But this dosnt work properly or it is just EXTREMLY SLOW

Any help on this side?


So would I have a problem if I have multiple things writing data to a table that uses indexes? As each time it writes, it has to refresh the index

Re: How to optimize this setup?

Posted: Mon Dec 21, 2009 4:23 pm
by Eran
ORDER BY RAND() is very slow. aside from that, you need to be hitting indexes as Vlad pointed out. Please post the EXPLAIN results on your query as he requested.

Re: How to optimize this setup?

Posted: Mon Dec 21, 2009 4:36 pm
by bncplix
pytrin wrote:ORDER BY RAND() is very slow. aside from that, you need to be hitting indexes as Vlad pointed out. Please post the EXPLAIN results on your query as he requested.
Heres the PHP code to basically show how I have it setup:

Code: Select all

 
$result = mysql_query("SELECT id as systemid, username as username, password as password FROM system WHERE isvalid=1 AND followed=0 ORDER BY RAND() LIMIT 5000");
  $thecount = 0;
  $count=mysql_num_rows($result);
if ($count > 0){
//there are some to process
while($accounts = mysql_fetch_assoc($result))
{
    $systemuser = $accounts['username'];
    $systempassword = $accounts['password'];
    $systemid = $accounts['systemid'];
    $resultfollows = mysql_query("SELECT id FROM follows WHERE userid='$userid' AND systemid='$systemid'");
$count=mysql_num_rows($resultfollows);
if ($count > 0){
}else{
//so if there isnt one there already, we can use it
//validate the username and password, if its not right, then we dont increment the number used, and one of then ext ones will be chosen
 
}
}
Thats pretty much how it works, but i took out some of the validation code i have

I mainly need this answered: If I have my table with over 2.5 millon records indexed, with multiple records being selected and inserted at the same time each SECOND, will I run into problems with the indexes being rebuilt?

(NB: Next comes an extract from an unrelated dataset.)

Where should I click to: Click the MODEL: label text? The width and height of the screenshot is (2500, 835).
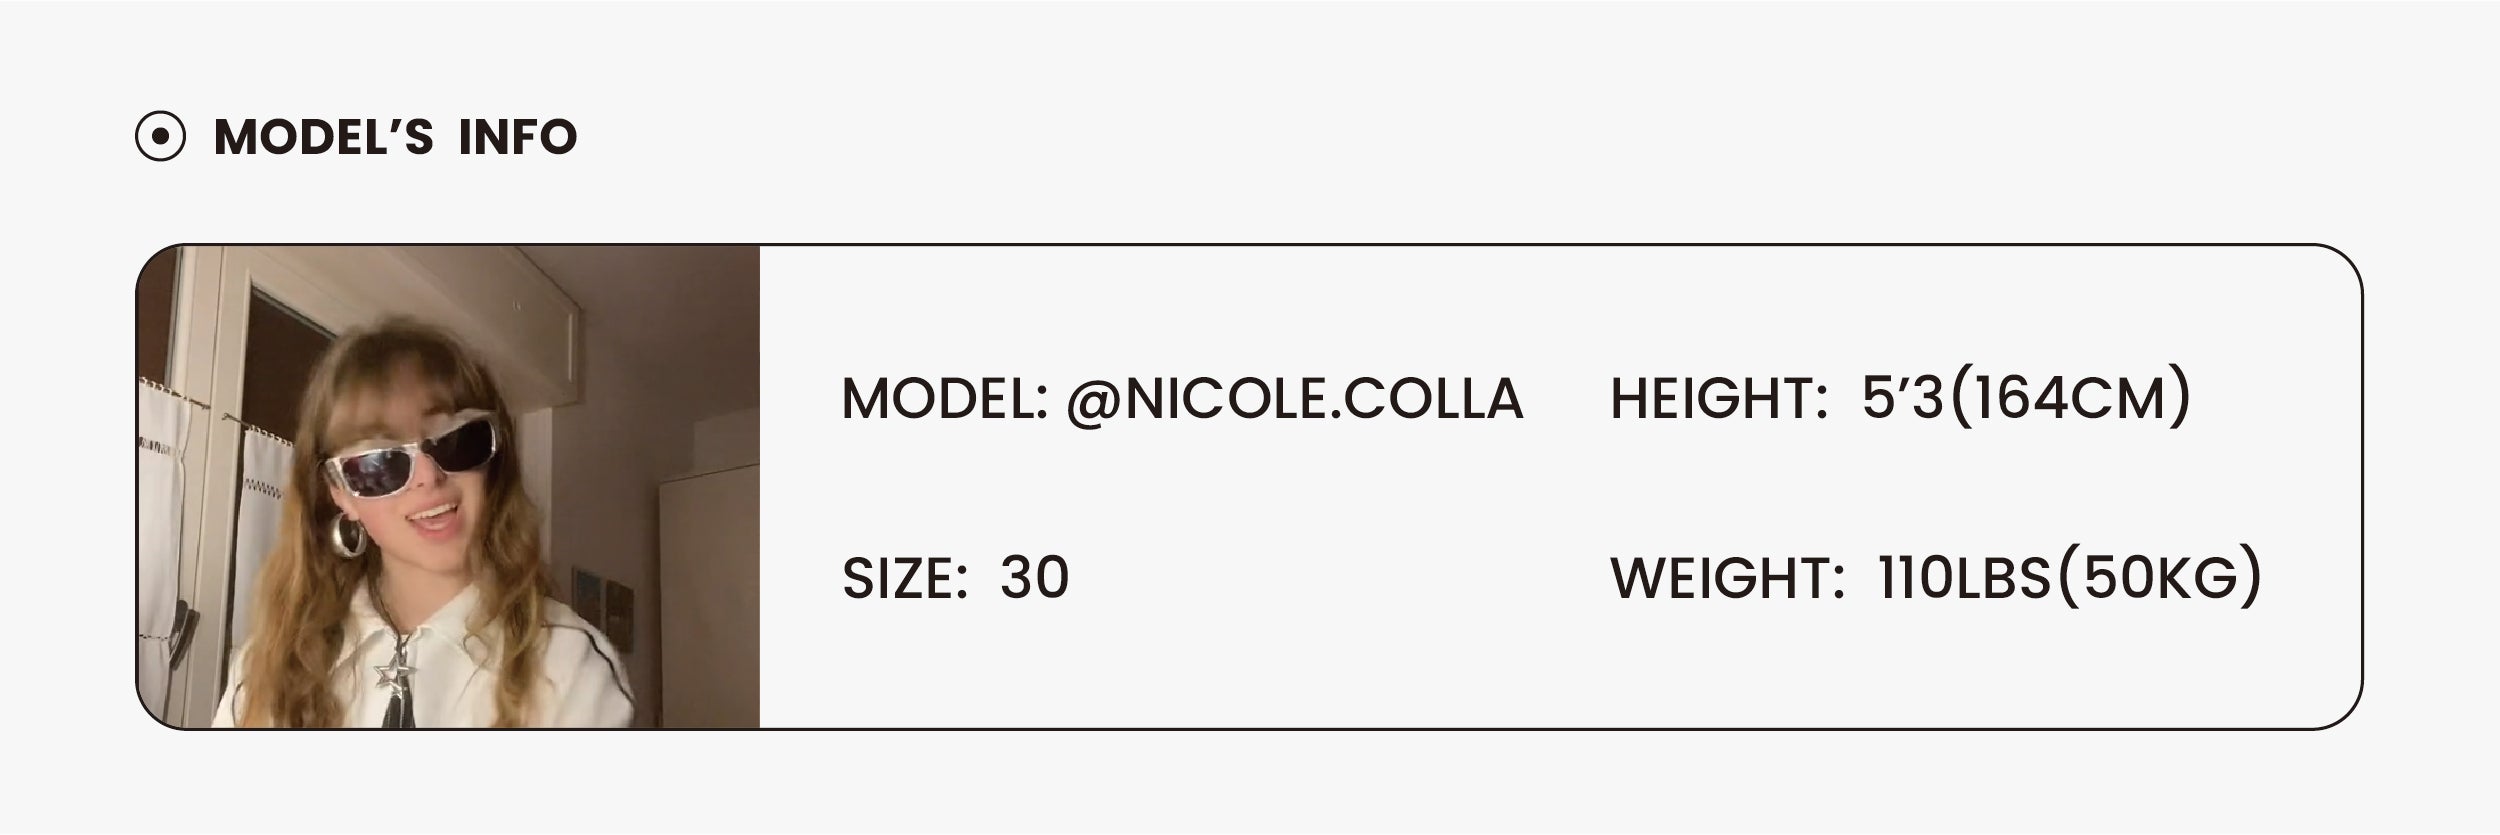click(944, 399)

Re: How to optimize this setup?

Posted: Thu Dec 24, 2009 4:29 am
by VladSun
Your solution is bad.
Try to "fix" your DB as I said above.

Re: How to optimize this setup?

Posted: Thu Dec 24, 2009 9:15 am
by daedalus__
i thought key was an alias for index?

Re: How to optimize this setup?

Posted: Thu Dec 24, 2009 3:47 pm
by VladSun
daedalus__ wrote:i thought key was an alias for index?
Yes, it is. But ...

[sql]... KEY `username` (`username`,`password`,`followed`,`isvalid`)[/sql]
there is only one INDEX defined and it's a multiple-column index - not needed in this case.

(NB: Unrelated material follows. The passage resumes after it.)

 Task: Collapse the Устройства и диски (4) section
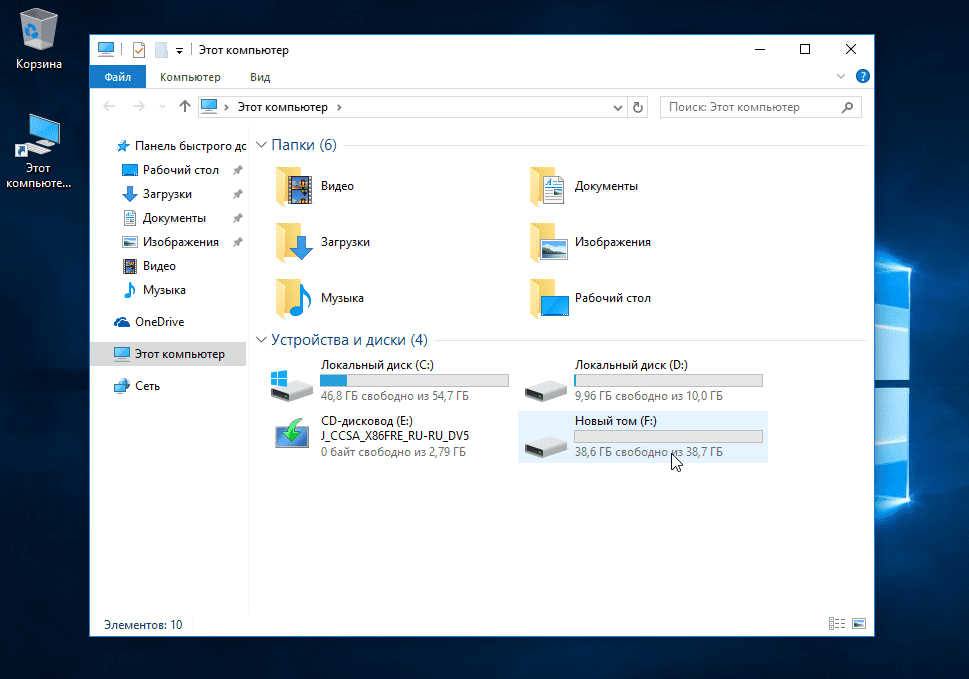(x=262, y=340)
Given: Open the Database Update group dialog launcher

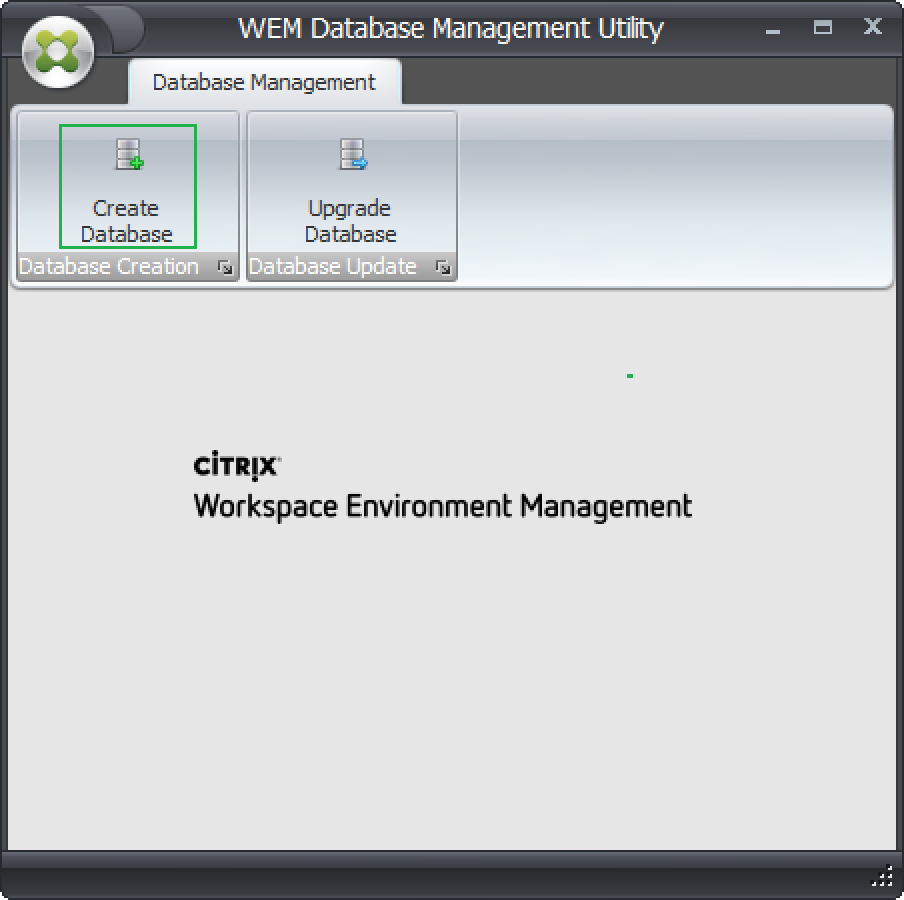Looking at the screenshot, I should (x=442, y=268).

Re: How to optimize this setup?

Posted: Thu Dec 24, 2009 7:46 pm
by daedalus__
i saw that but i thought a snicker would be innappropriate. :)

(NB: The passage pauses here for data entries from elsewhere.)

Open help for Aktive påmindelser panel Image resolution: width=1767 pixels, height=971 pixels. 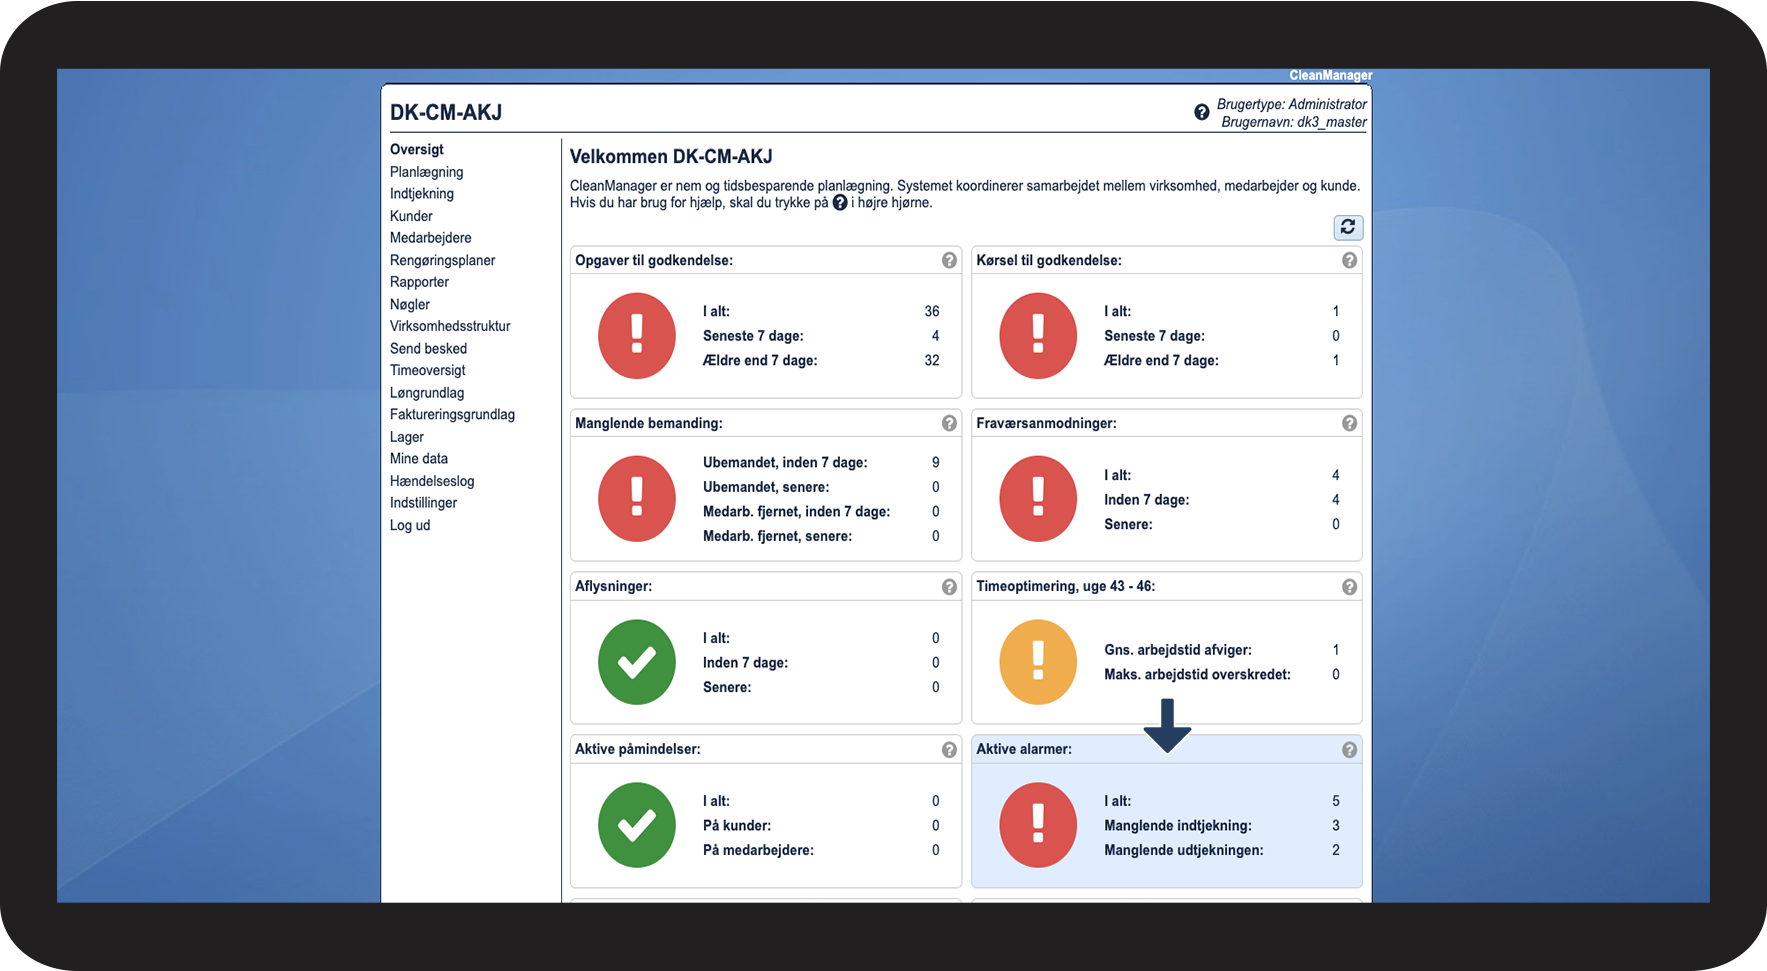[x=949, y=750]

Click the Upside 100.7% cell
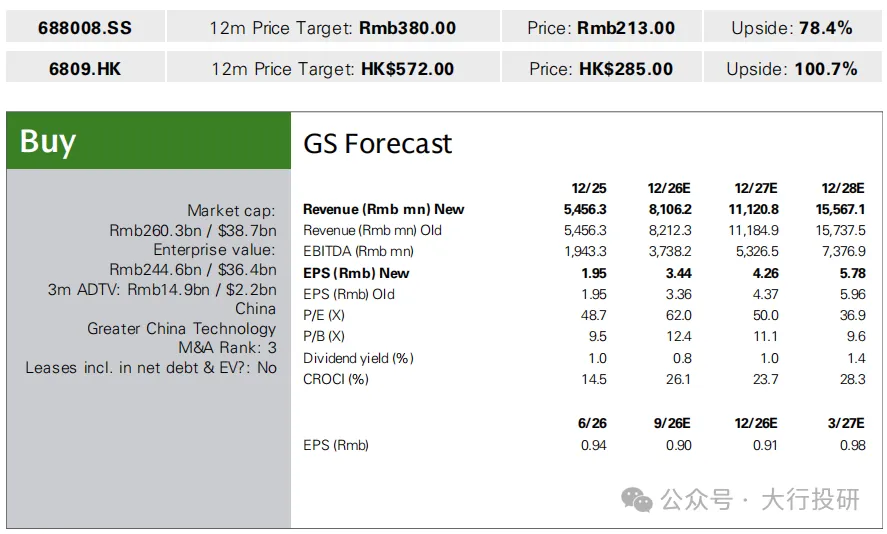pyautogui.click(x=792, y=68)
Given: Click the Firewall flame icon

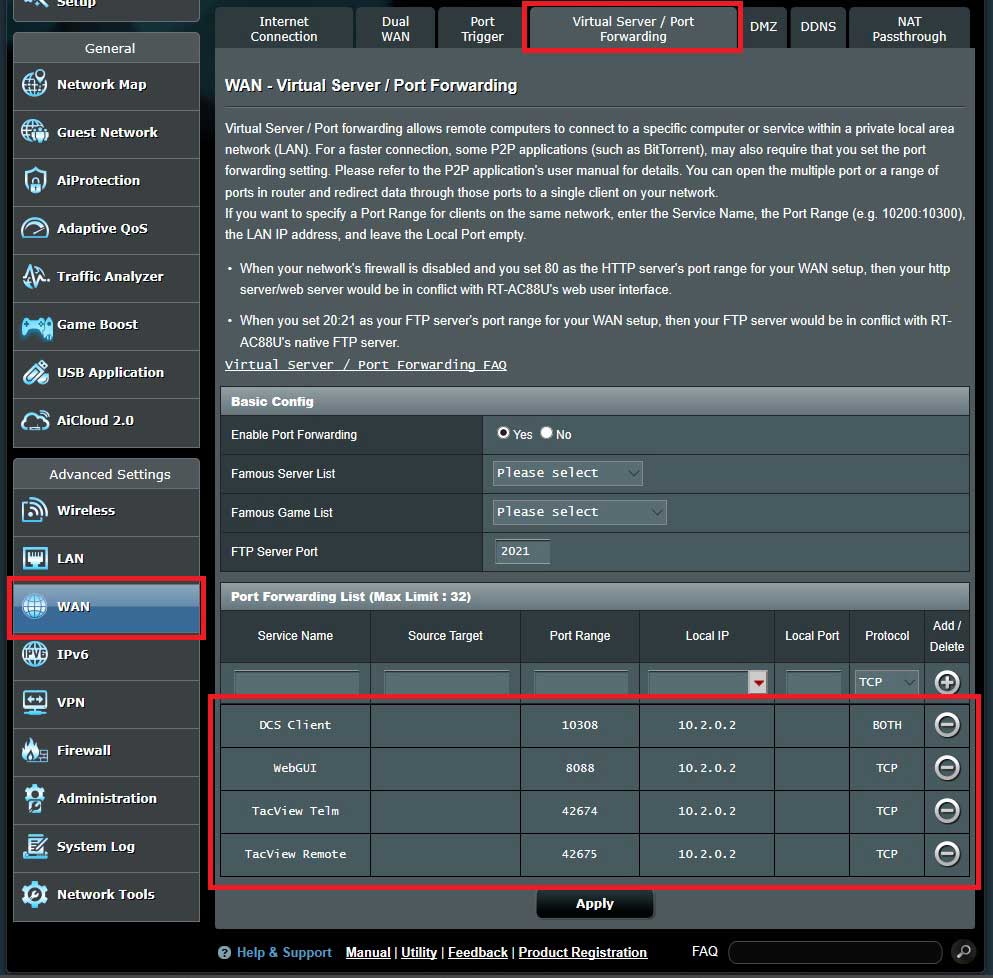Looking at the screenshot, I should (35, 751).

Re: How to optimize this setup?

Posted: Thu Dec 24, 2009 8:56 pm
by bncplix
I have reworked how things work and it seems MUCH faster now.


Now I added a temp table, and all the new data is inserted from here. The original one has the indexes, and it is only read from. Every day at 3AM, all the data from the temp table is dumped into the main one and the temp is wiped. Everything seems to be top notch speed right now and it is back to dumping over 100,000 a day.


Thanks for the help.